Ex Ipab, Comuni indietro nel pagamento delle quote

I dipendenti tornano a protestare: incassato solo il 60% delle fatture emesse nel 2015, ancora niente per l’anno in corso
CHIETI. Per i dipendenti degli istituti riuniti di assistenza “San Giovanni Battista” quello che sta per arrivare sarà di nuovo un “Natale amaro”. Non potrebbe essere altrimenti tenendo conto che l’unica sinora ad onorare i propri impegni economici sul fronte dei pagamenti alla ex Ipab è la Asl. I Comuni, invece, sono indietrissimo. Dei soldi della cosiddetta “compartecipazione”, vale a dire i fondi che dalla Regione arrivano al “San Giovanni” attraverso i Comuni, è stato incassato solo il 60% delle fatture emesse per quanto riguarda il 2015 e nulla per quel che concerne il 2016. È quanto fa sapere la rappresentazione sindacale unitaria coordinata da Fausta Ballatore e composta da Pino Palmerini, Gabriele Mancini, Emma De Vincentiis e Ada Cattafesta che denuncia «una situazione di profonda criticità e instabilità per il futuro dell’istituzione».
Il problema dei mancati pagamenti per il 2016 è dovuto, secondo i sindacati, al fatto che «la Regione non ha ancora elaborato un regolamento», per la compartecipazione. Questa situazione, dicono ancora i rappresentanti sindacali, «si ripercuote in maniera decisamente destabilizzante e umiliante sul personale che rischia il pagamento dello stipendio o della tredicesima».
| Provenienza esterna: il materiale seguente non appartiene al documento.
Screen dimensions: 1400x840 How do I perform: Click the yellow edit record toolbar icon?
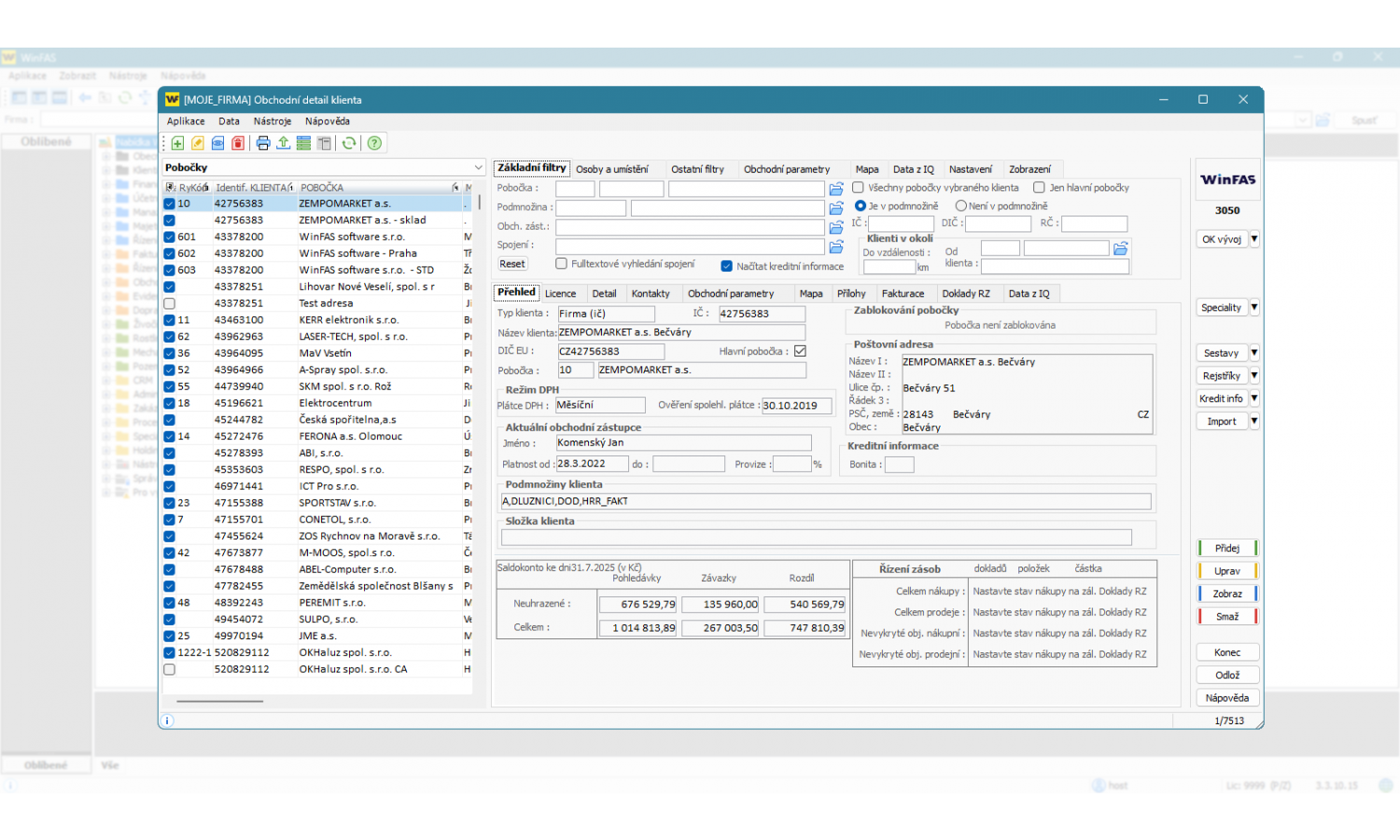(198, 144)
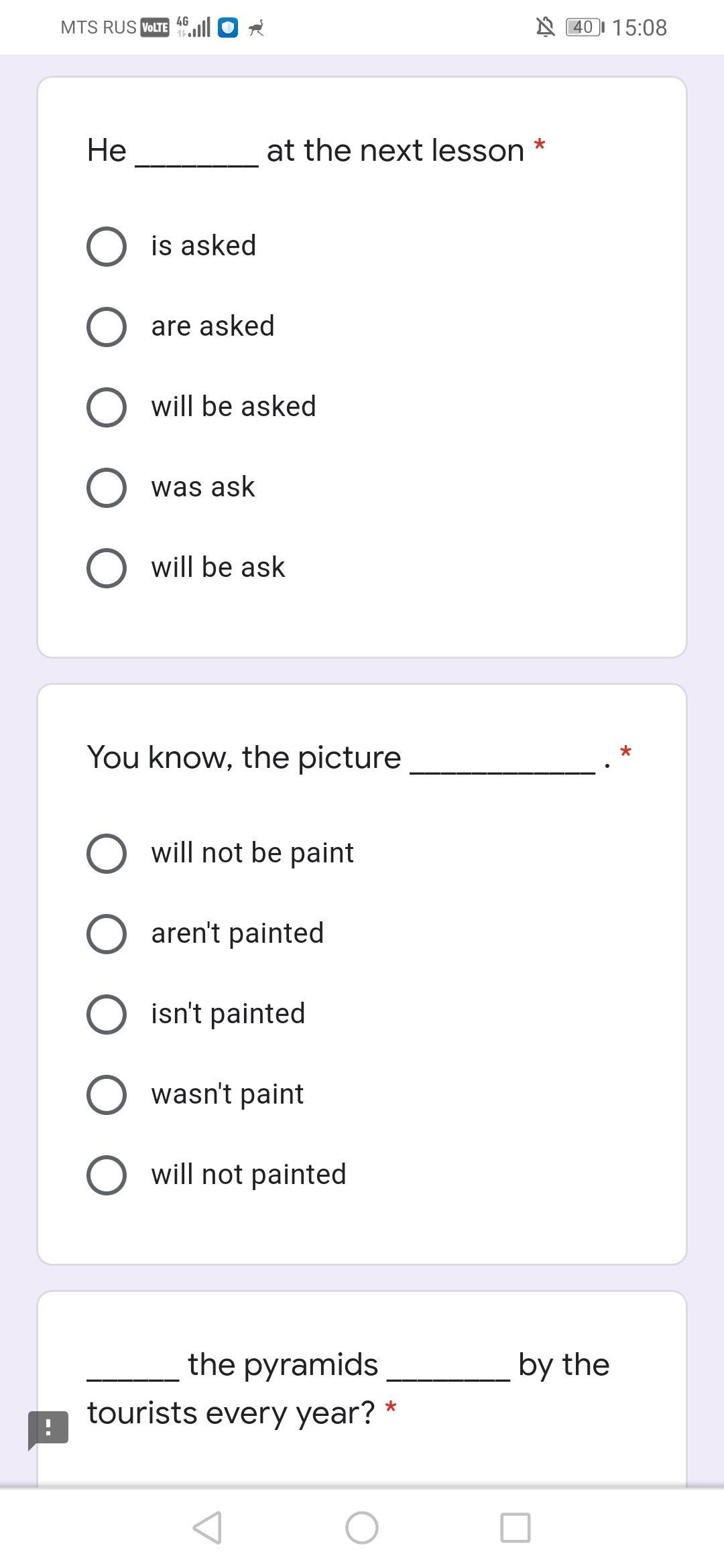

C’è poi il capitolo delle insolvenze nei confronti dei fornitori e dei problemi che si ripercuotono sugli ospiti della struttura, nei riguardi dei quali viene meno «l’organizzazione di vari tipi di attività che li tengono impegnati durante la giornata (corsi di tessitura, di ceramica, di ricamo) ma ai quali», sottolineano i sindacati, «non mancano le cure e l’assistenza dati amorevolmente e con estrema professionalità dal personale». La panacea di tutti i mali doveva essere, dice ancora la rsu, la trasformazione dell’Ipab in Asp, come prevedeva la vecchia legge regionale del 2011 che continua ad avere ostacoli sul proprio cammino. L’ultima stoccata i sindacati la danno a «quei politici che durante le campagne elettorali si vedevano quotidianamente nella struttura e poi, presi i voti, unica cosa che interessava loro, sparivano come per magia». (a.i.)